En León al menos 146 colonias carecen de espacios públicos, según un estudio local, una carencia que influye en la marginación y el bienestar de sus habitantes aunque no se establece como factor único en la incidencia delictiva. Esta ausencia tiene particular impacto en la zona sur–sureste de la ciudad, donde muchos desarrollos cuentan con áreas restringidas solo para residentes.
Entre las colonias señaladas están Periodistas Mexicanos y Artículo 4º Constitucional; en varias zonas los espacios existentes son de fraccionamientos cerrados y se clasifican como “espacios públicos controlados”, de acceso limitado. Ese diagnóstico forma parte del análisis presentado por el Observatorio Ciudadano de León en su estudio “Explorando el Espacio Público en León 2.0”.
El Observatorio define como espacio público a parques, jardines, canchas deportivas, plazas, andadores y plazuelas, y señala que estos lugares permiten ocio y recreación y contribuyen a condiciones preventivas frente a conductas ilícitas. También advierte que la normativa municipal no aclara si el espacio público debe ubicarse fuera de fraccionamientos para garantizar acceso universal.
La directora del Observatorio pidió cambios normativos que especifiquen la localización, el acceso y el mantenimiento de los espacios públicos para fortalecer la cohesión social y evitar que se vuelvan inseguros. El estudio registra además un incremento en la inversión municipal por habitante destinada a espacios públicos, y detecta que, en el Presupuesto Participativo, la ciudadanía suele priorizar proyectos de rehabilitación sobre la creación de nuevos espacios por las mayores exigencias técnicas y económicas de estos últimos.
Como parte del informe se aplicaron talleres de cartografía social en Centro, San Felipe de Jesús y San Juan Bosco; en San Juan Bosco se constató la insuficiencia de espacios y problemas de accesibilidad, especialmente para personas de 55 años o más. En San Felipe de Jesús, se documentó que vecinos relegan o excluyen a quienes provienen de colonias contiguas como Los Ángeles.
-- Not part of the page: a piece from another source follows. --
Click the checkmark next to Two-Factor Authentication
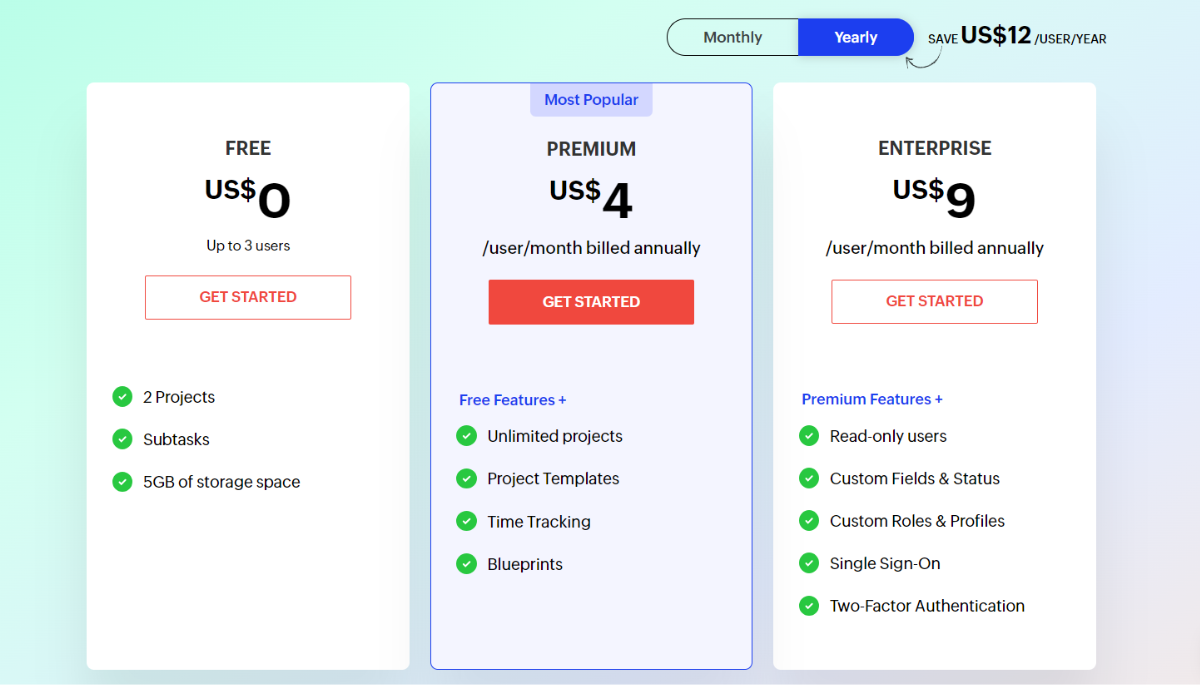1200x685 pixels. click(x=809, y=605)
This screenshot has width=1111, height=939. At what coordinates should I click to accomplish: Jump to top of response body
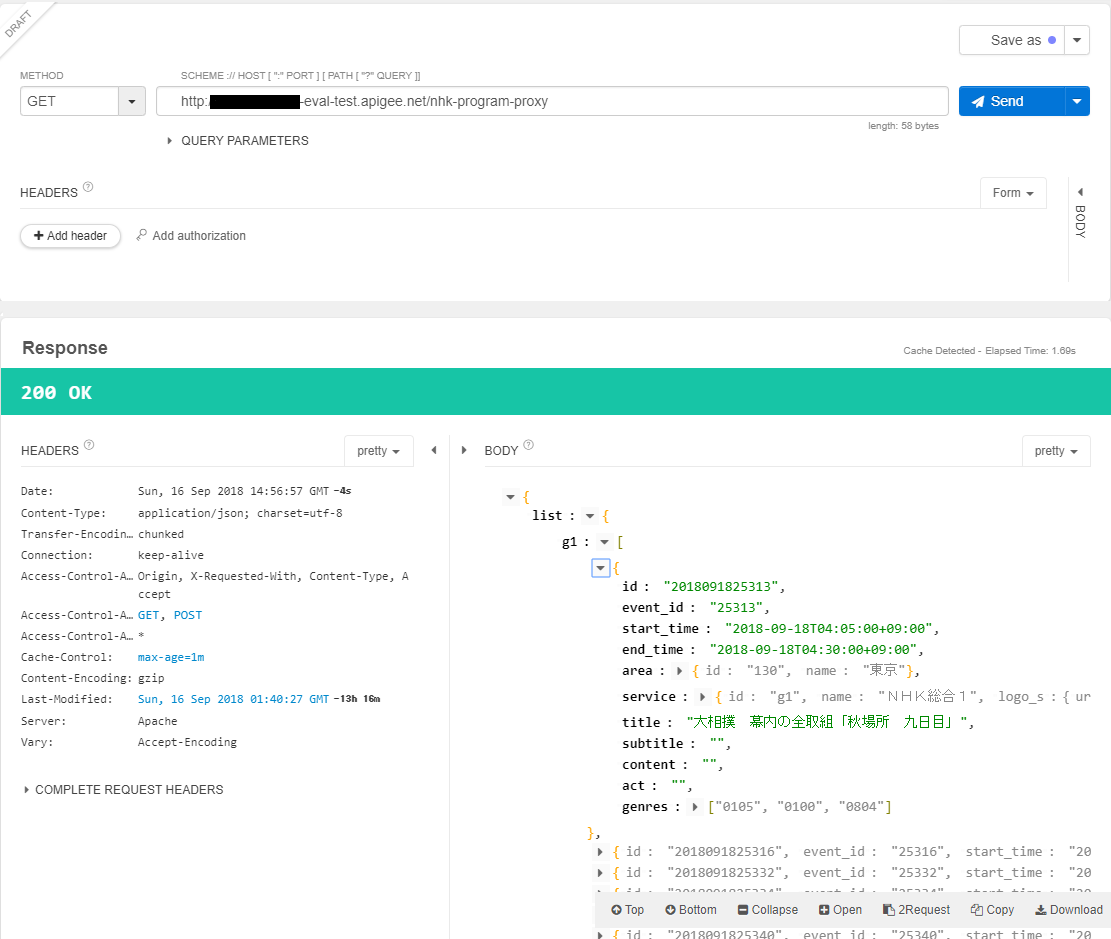[626, 910]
El estudio concluye que la percepción de seguridad varía según horario y afluencia, que existe accesibilidad limitada por la infraestructura y el transporte, y que la oferta cultural se concentra en el Centro y carece de difusión. También identifica la participación comunitaria como una oportunidad para activar y recuperar espacios públicos.
Desde el Observatorio se llamó a no simplificar la relación entre ausencia de espacios públicos e incidencia delictiva, pues la violencia tiene causas múltiples y se registra en distintas partes de la ciudad, incluso en zonas con infraestructura pública. Autoridades locales y representantes de centros de investigación participaron en la presentación y ofrecieron datos para ampliar el análisis.
Vecinos de San Juan Bosco reclamaron más parques y denunciaron altos desniveles en banquetas que obligan a peatones, en particular adultos mayores, a caminar por la calle, con el consiguiente riesgo de accidentes. El único espacio recreativo de la colonia, el Jardín y Parque San Juan Bosco, resulta insuficiente y muchos residentes optan por acudir al Parque Hidalgo ante la falta de alternativas.
Habitantes señalaron que la carencia de áreas de juego expone a los niños a peligro al jugar en la vía pública y que la afluencia aumenta en días de tianguis, lo que agrava la presión sobre el único jardín disponible. Las personas entrevistadas señalaron calles con banquetas irregulares y escaleras que dificultan la movilidad y la accesibilidad, por lo que reclaman una intervención coordinada para garantizar espacios seguros y el acceso a servicios básicos.